La grande sfida è scoprire farmaci che rallentino la progressione della malattia, ma molti studi clinici finora hanno fallito perché il Parkinson può avere cause legate a meccanismi biologici differenti. Come la mutazione del gene GBA

Ho 50 anni e il Parkinson da tre. Da esami genetici risulta che ho una mutazione GBA. Sono stata inserita in una sperimentazione: i medici dicono che si potrebbe bloccare o perfino far regredire la malattia con una nuova terapia. Che cosa ne pensate?

Risponde Daniela Calandrella, neurologo, Fondazione Grigioni per il Morbo di Parkinson (VAI AL FORUM)

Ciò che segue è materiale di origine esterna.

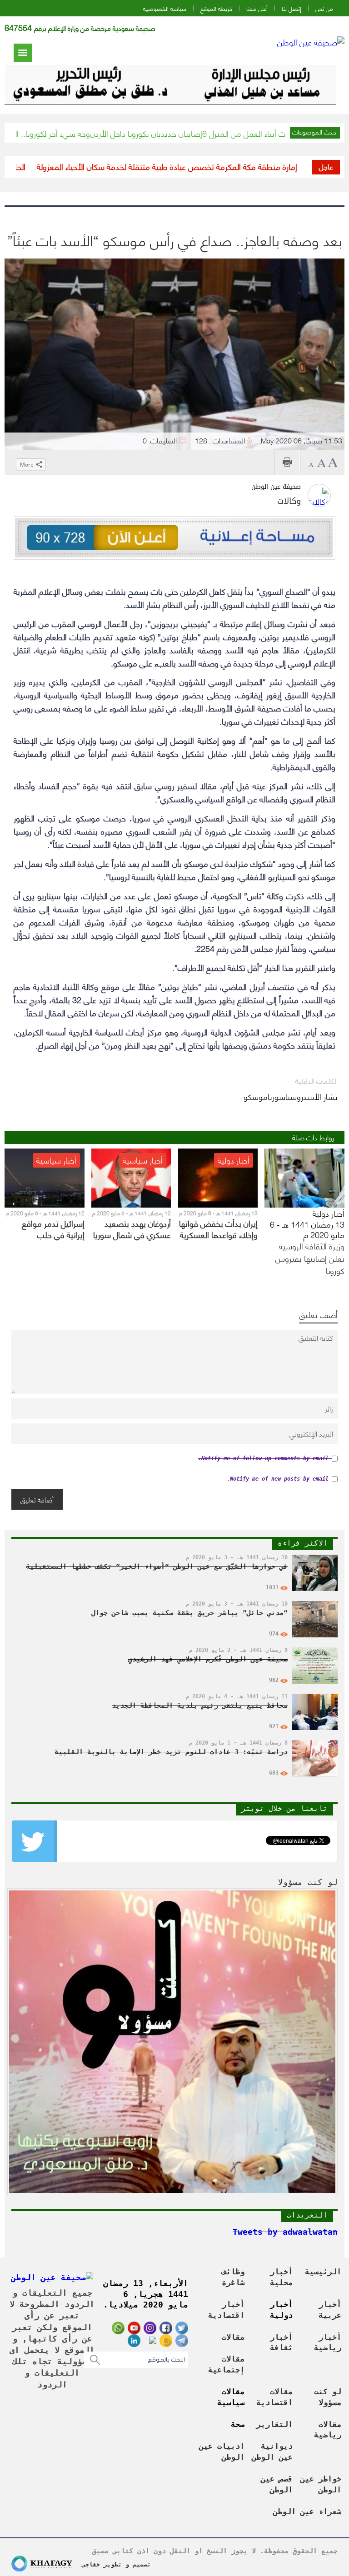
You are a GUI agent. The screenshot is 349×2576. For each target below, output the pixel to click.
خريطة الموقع (216, 8)
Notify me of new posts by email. (278, 1479)
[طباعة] (287, 462)
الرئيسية (323, 2271)
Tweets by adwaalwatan (285, 2232)
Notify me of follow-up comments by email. (263, 1458)
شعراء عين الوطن (307, 2511)
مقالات (233, 2337)
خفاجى (91, 2564)
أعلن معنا (257, 8)
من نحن (324, 8)
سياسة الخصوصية (164, 8)
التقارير (274, 2424)
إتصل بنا (291, 8)
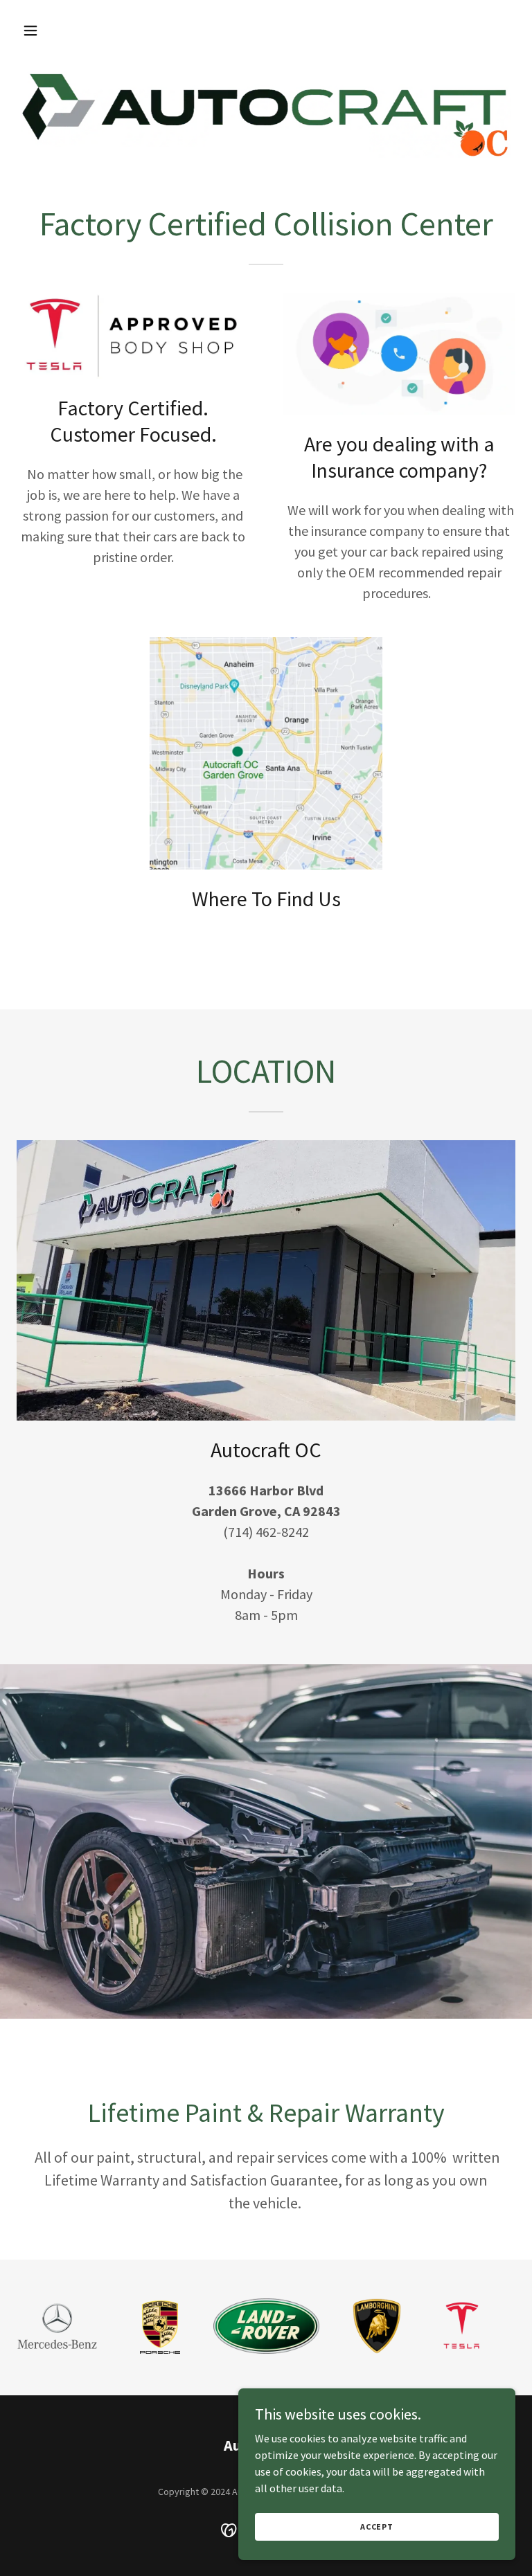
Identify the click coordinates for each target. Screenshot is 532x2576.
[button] (74, 30)
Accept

La malattia di Parkinson è la seconda patologia neurodegenerativa più comune e si prevede che la sua prevalenza raddoppierà nei prossimi 30 anni. Una diagnosi accurata è spesso impegnativa, in particolare nelle prime fasi della malattia. I recenti sviluppi nella ricerca includono anche lo studio della fase prodromica (che anticipa la comparsa dei sintomi motori come tremore, rigidità e bradicinesia) e l’identificazione di sottotipi genetici e di un numero crescente di varianti genetiche associate al rischio di Parkinson. La grande sfida infatti è scoprire farmaci che rallentino la progressione della malattia (disease-modifying treatment), ma molti studi clinici con questo obiettivo finora hanno fallito probabilmente perché il Parkinson può avere cause legate a meccanismi biologici differenti.

Gli studi in corso

A sostegno di questa ipotesi c’è la scoperta di mutazioni geniche che contribuiscono al rischio di Parkinson tra le quali le mutazioni del gene della glucosilceramidasi beta (GBA, ora GBA1), che, insieme a quelle del gene LRRK2, sono presenti in una percentuale non piccola (fino al 40% in alcune popolazioni) delle persone con diagnosi di Parkinson. Le mutazioni genetiche che possono essere presenti all’interno del nostro DNA si dividono in mutazioni responsabili di malattia e mutazioni che aumentano il rischio di comparsa della malattia stessa, come quelle del gene GBA1, che oggi rappresentano il più comune fattore di rischio genetico per il Parkinson e sono il target di alcuni importanti studi clinici, che coinvolgono i pazienti con queste mutazioni, come lo studio al quale lei parteciperà. Questi studi hanno lo scopo di valutare la capacità di alcune vecchie molecole (come l’ambroxolo) e di altre nuove molecole (come gli attivatori allosterici di GCase, per esempio) di rallentare progressione della malattia.

Test genetici

I pazienti portatori di mutazioni del gene GBA1 hanno spesso delle caratteristiche cliniche peculiari, quali un esordio di malattia più precoce e un’evoluzione un poco più rapida dei sintomi, sia motori che non motori. Inoltre alcuni gruppi di ricerca, tra cui il nostro, hanno studiato mutazioni diverse a carico del gene GBA1 e visto chiaramente che queste hanno impatti diversi, in termini di penetranza (cioè la frequenza con cui, data una certa mutazione, si manifesta un certo tipo di malattia), esordio, progressione della malattia, nonché presenza o meno di eventuali complicanze. Con l’incremento di questa tipologia di studi, sui quali abbiamo molte aspettative, il tema delicato di aumentare l’accesso alla consulenza genetica e ai test genetici (tramite un semplice prelievo di sangue venoso) per i pazienti con Parkinson sarà importante sotto diversi punti di vista: prognostico, clinico e terapeutico.